American political scientist and author (1896-1997)

Harold Foote Gosnell (December 24, 1896 – January 8, 1997) was an American political scientist and writer, known for his research and writings on American politics, elections, and political parties.

Gosnell attended the University of Rochester, graduating summa cum laude in 1918. He went on to the University of Chicago, where in 1922 he received his doctorate. He became a professor at Chicago and taught there until 1941. During World War II, he went to Washington, D.C., as a budget analyst and later as an operations officer for the United States Department of State, while he continued to study and write on politics. He served in the federal government until 1960, and was on the faculty at American University.

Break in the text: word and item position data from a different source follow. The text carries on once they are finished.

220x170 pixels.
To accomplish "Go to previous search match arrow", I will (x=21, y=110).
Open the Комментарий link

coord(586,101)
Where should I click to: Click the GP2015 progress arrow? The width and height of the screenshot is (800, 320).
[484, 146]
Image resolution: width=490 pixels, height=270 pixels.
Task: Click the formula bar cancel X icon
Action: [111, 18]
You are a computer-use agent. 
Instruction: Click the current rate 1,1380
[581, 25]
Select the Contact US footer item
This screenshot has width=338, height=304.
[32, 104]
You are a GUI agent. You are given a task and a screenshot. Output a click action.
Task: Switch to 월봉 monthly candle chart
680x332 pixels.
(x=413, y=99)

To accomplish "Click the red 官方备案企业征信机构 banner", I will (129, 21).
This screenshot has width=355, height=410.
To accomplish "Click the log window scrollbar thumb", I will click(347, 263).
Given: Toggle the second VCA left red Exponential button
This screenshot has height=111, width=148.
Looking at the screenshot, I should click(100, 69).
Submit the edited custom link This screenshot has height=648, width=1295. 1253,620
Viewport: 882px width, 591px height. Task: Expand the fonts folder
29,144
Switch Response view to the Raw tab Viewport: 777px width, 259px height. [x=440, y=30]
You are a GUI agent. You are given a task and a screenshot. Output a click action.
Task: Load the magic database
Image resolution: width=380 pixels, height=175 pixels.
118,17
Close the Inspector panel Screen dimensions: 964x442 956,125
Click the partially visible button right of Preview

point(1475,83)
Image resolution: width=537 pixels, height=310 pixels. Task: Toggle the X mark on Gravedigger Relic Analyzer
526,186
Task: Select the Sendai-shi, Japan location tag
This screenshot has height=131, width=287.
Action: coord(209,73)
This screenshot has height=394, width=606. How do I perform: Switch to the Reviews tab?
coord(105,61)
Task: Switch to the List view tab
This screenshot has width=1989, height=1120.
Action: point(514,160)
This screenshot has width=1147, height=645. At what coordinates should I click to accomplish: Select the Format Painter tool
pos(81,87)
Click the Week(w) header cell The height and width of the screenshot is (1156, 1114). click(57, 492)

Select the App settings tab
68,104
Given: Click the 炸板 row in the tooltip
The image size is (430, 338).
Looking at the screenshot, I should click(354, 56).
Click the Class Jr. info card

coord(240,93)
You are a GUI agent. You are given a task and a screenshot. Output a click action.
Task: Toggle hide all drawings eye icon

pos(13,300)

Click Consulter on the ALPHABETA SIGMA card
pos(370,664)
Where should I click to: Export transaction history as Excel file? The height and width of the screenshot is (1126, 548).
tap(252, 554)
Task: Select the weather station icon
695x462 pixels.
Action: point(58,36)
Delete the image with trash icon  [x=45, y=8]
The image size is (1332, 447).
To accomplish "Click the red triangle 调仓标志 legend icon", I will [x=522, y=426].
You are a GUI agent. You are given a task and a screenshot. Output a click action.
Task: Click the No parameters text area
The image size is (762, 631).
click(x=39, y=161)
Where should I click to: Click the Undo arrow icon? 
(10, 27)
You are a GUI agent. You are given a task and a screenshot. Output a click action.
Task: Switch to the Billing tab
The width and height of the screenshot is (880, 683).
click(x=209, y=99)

From 1962 to 1972, he was a professor of political science at Howard University.

A student of political scientist Charles Edward Merriam, Gosnell published work in the 1920s that pioneered new approaches using psychology to examine voting and political behavior. His dissertation on New York politics, Thomas C. Platt ("Boss" Platt) and Theodore Roosevelt was published, and then Non-voting, Causes and Methods of Control (1924, with Merriam) and Getting out the Vote: An Experiment in the Stimulation of Voting (1927). In 1936, Gosnell won the first Anisfield-Wolf Book Award for Negro Politicians: Rise of Negro Politics in Chicago. In the 1930s, he also wrote about machine politics in Chicago, and then in the 1960s revised his work in this area. During the Cold War, Gosnell studied the Soviet Union.

==Gosnell Prize for Excellence in Political Methodology==
Each year in honor of Gosnell's work, the Society for Political Methodology awards the Gosnell Prize for Excellence in Political Methodology. The prize is given to the author(s) of the best work in political methodology, which has been presented at the political science conferences during the preceding year.

==Works==
- Boss Platt and His New York Machine: A Study of the Political Leadership of Thomas C. Platt, Theodore Roosevelt, and Others (University of Chicago Press, 1924; repr. 1969).
- Getting out the vote: an experiment in the stimulation of voting. (University of Chicago Press, 1927)
- Machine Politics: Chicago Model (University of Chicago Press, 1937; 2d ed. 1969).
- Negro Politicians: The Rise of Negro Politics in Chicago (University of Chicago Press, 1935; 2d ed. 1968).
- Champion Campaigner: Franklin D. Roosevelt (Macmillan, 1952).
- Truman's Crises: A Political Biography of Harry S. Truman (Praeger, 1980).